The role that active ownership can play has also risen in importance, with almost 7 out of 10 investors surveyed saying they are using engagement and stewardship to promote more transition-aligned practices among their investee companies. As not all asset managers have in-house engagement capabilities, many have partnered with others to achieve this.

But as with all things in sustainable investing, there remain conflicts – there is no silver bullet. While investors have a responsibility to promote the transition to achieve net zero, they also have a fiduciary duty to make returns for their clients. Adopting a more sustainable stance cannot come at the expense of underperformance in portfolios, which has caused issues in divesting from oil and gas.

Energy companies have been among the best stock market performers since Russia invaded Ukraine in 2022. Subsequently, the Global Climate Investing Survey showed that fewer investors plan to divest from oil and gas companies in the short term, the proportion dropping from 23% making this pledge in 2023 to just 14% in 2024.

Climate investing is more than just the next big thing

Lucian Peppelenbos (Climate Strategist) and Carola van Lamoen (Head of Sustainable Investing) look at climate change and climate investing from all angles. Listen to the trailer or to the full 25-minute podcast.

Steering the money towards sustainable companies

Investors can play a major role in directing how money is channeled towards those companies making a different to climate change. For listed companies, the threat of divestment combined with engagement is particularly effective. And the planned EU Taxonomy will give investors clarity on what constitutes an environmentally sustainable activity and under which circumstances.

Asset managers decide what equities and bonds to buy for portfolios, which means they can target companies working towards decarbonization. This is primarily done through negative screening (typically exclusions) and positive screening, which uses models to find companies with higher ESG profiles.

Engagement is also used to persuade companies to do better. Robeco has two engagement themes in 2021, targeting financial institutions that fund higher-carbon companies, and those companies that have been slow or reluctant to move to lower-carbon business models.

Meanwhile, a swathe of new strategies are being launched that invest in companies making a direct contribution to combating global warming. In December 2020, Robeco launched two fixed income climate strategies that have benchmarks aligned with the Paris Agreement – the first time this has been done in this space.

Other climate-related investment products include those involved in carbon capture technology, the circular economy, and reforestation. Other forms of impact investing target the UN’s Sustainable Development Goals (SDGs) – particularly SDG 13: climate action – along with green bonds. So, is it just a case of channeling all the money into these kinds of strategies?

Thinking laterally

No, because investors need to think laterally too: it’s not enough to just avoid the bad guys and buy into greener securities, says climate change specialist Lucian Peppelenbos. “The irony is that we currently need to use fossil fuels in order to abolish them,” he says. “Take the oil and gas industry, an everyday necessity that is both at the heart of the problem and part of the solution. Oil and gas will be needed for transport and heating right up until 2050, though to a declining extent each year. And we still need fossil fuels and chemicals to build wind farms.”

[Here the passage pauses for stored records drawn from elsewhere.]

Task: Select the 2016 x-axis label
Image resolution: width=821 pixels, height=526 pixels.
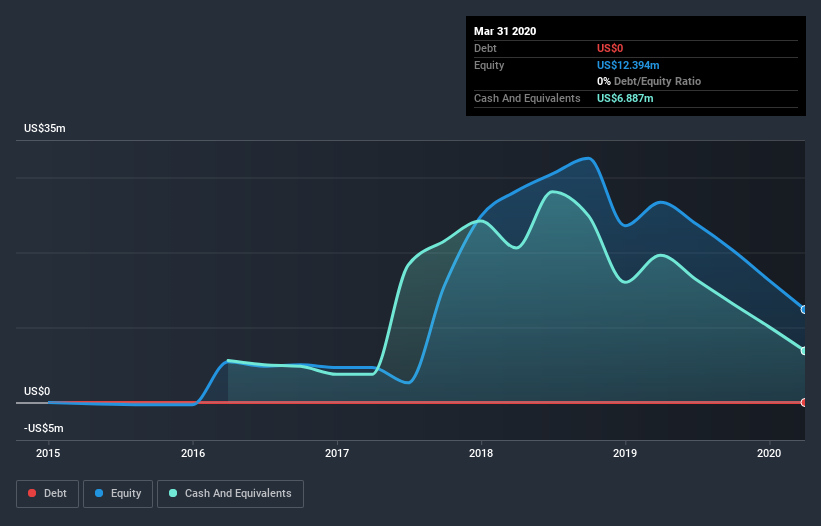Action: tap(193, 453)
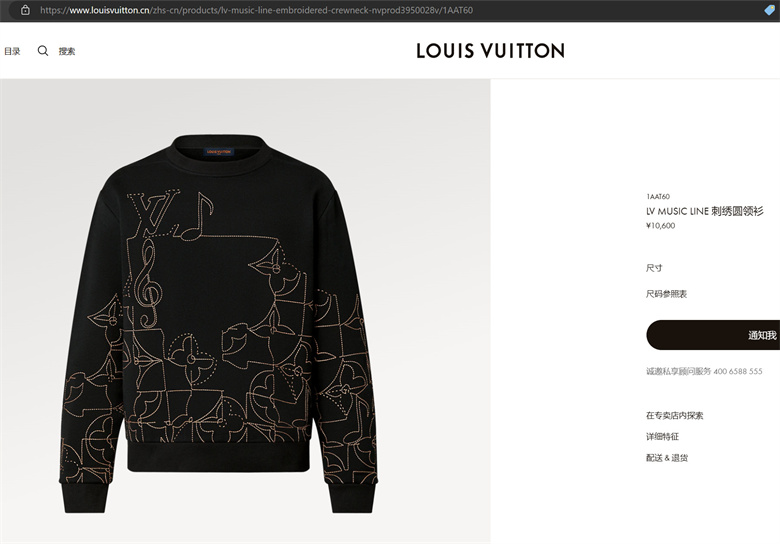Expand the 尺寸 size selector

coord(654,268)
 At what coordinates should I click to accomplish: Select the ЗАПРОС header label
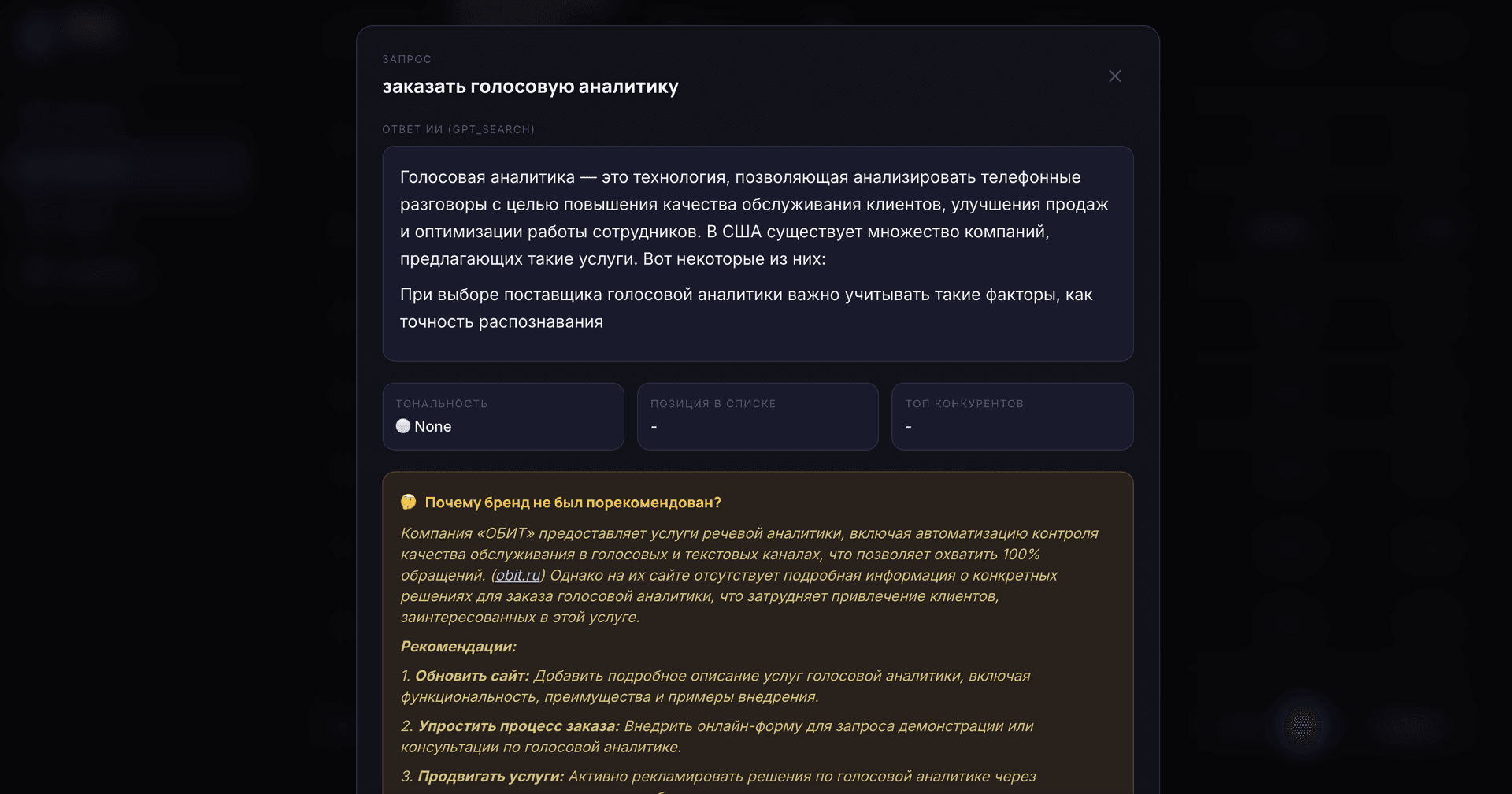point(406,59)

“Oil majors need to transform into renewable energy companies, and we need to help them to do that. Just divesting from them and only investing in renewables won’t get us there. For example, we know of one company that has a large carbon footprint because of its mines, but it also has the largest renewable energy power generation capacity in Europe. So, you want to be invested in that company to help achieve the transition and gain exposure to the renewables. That's the balance you need to strike.”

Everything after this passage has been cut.